Anyway. Pretty sure that’s more than you needed to or wanted to know!!! LOL!!!

But yeh. Would be nice to hear from you.

Well i like how you have put it, it’s now very clear to me. I have been reading your past Post’s. Tried some of you systems but had no/or very small success. Still will want to try this on one of my account. Hope this one will work. Though i have one that am using. Maybe i will share after i make some good tests on it. Do you think one can trade with multiple systems.

1 Like

Hi.

Not sure to which other systems you’re referring to. Unless it’s those from many years back of course. This being said though: some of those systems can be profitable if trading the correct instruments with them. BUT none of them ever showed a profit on FOREX (same as this one so just bear this in mind). I just never had the patience in those days to follow the trades through is all. Takes some doing (back then anyway) to sit back and wait for a trend to develop and then sit back and hold the trades for weeks and even months on end and most all of those systems back then were trend following systems.

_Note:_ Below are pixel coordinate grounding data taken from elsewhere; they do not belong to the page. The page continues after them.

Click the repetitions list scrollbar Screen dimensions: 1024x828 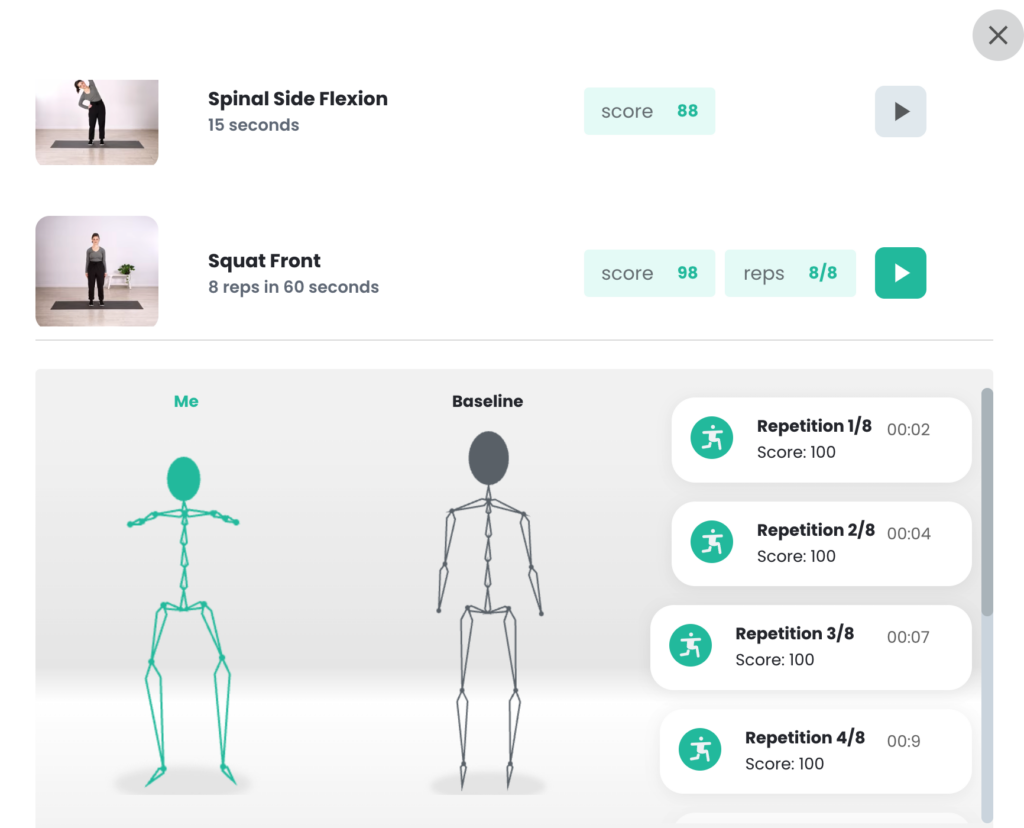[987, 502]
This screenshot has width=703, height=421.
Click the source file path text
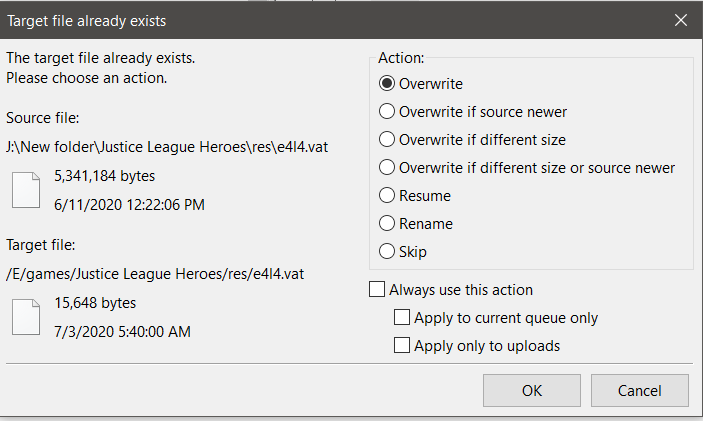[x=167, y=147]
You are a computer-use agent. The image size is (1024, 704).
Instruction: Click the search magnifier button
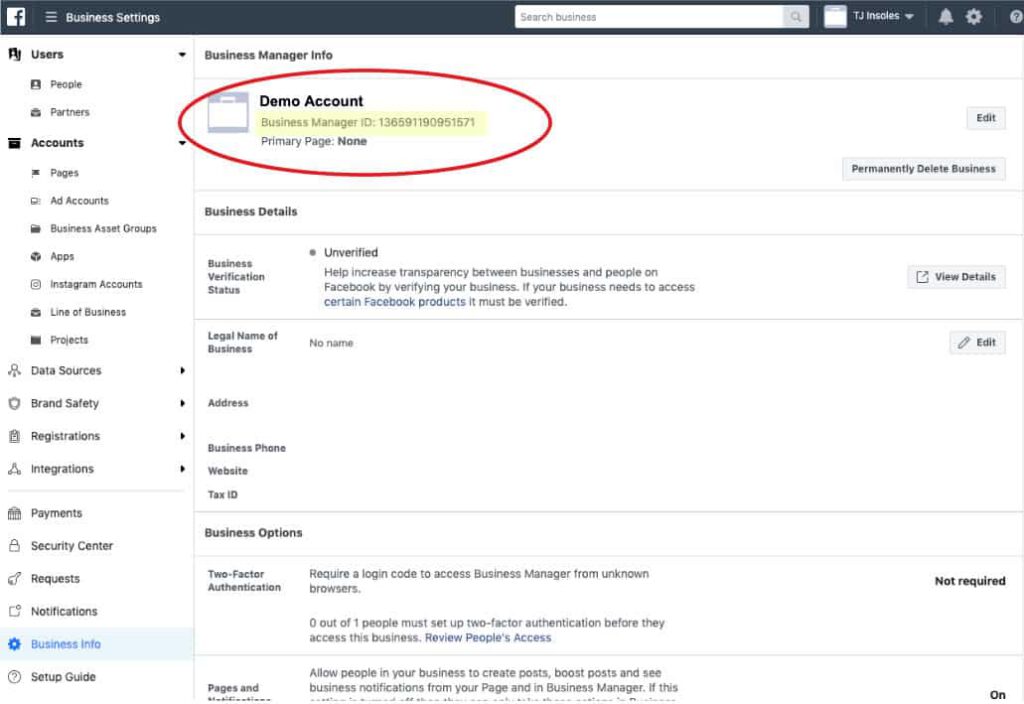796,17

But yeh. See how you go with this. As I said: don’t try it on FOREX pairs because you will lose money. Plain and simple as that and no other way to put it gently I’m afraid. Only too happy to help if you need to know something (although it’s pretty easy to follow let’s face it).

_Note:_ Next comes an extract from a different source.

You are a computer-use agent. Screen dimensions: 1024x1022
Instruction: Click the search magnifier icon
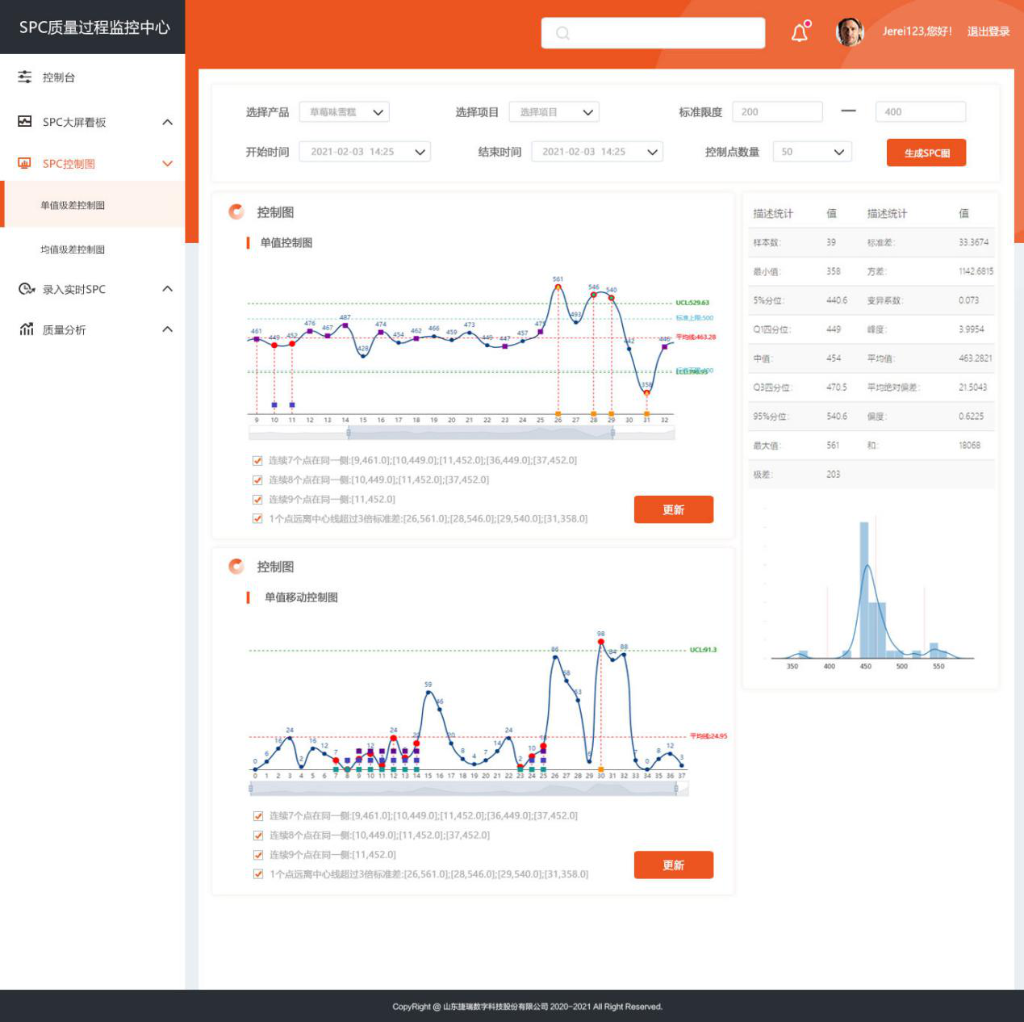tap(563, 33)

Oh. Sorry. Re: multiple trading systems. I don’t see why not. As long as you have the capital and can keep track of them. And the other potential issue is that you have to be careful if you’re trading with a broker that doesn’t allow hedging. In other words: you may have one trading system that has you short and another that has you long and, well, you cannot do that on the same instruments if you’re not able to hedge. There’s about two other trading systems that I will use to take certain trades on. But they are so long term and mostly fire off a trading signal once or twice per year. So not something that I really factor into my trading. This system is the core system and the one that’s traded day in and day out.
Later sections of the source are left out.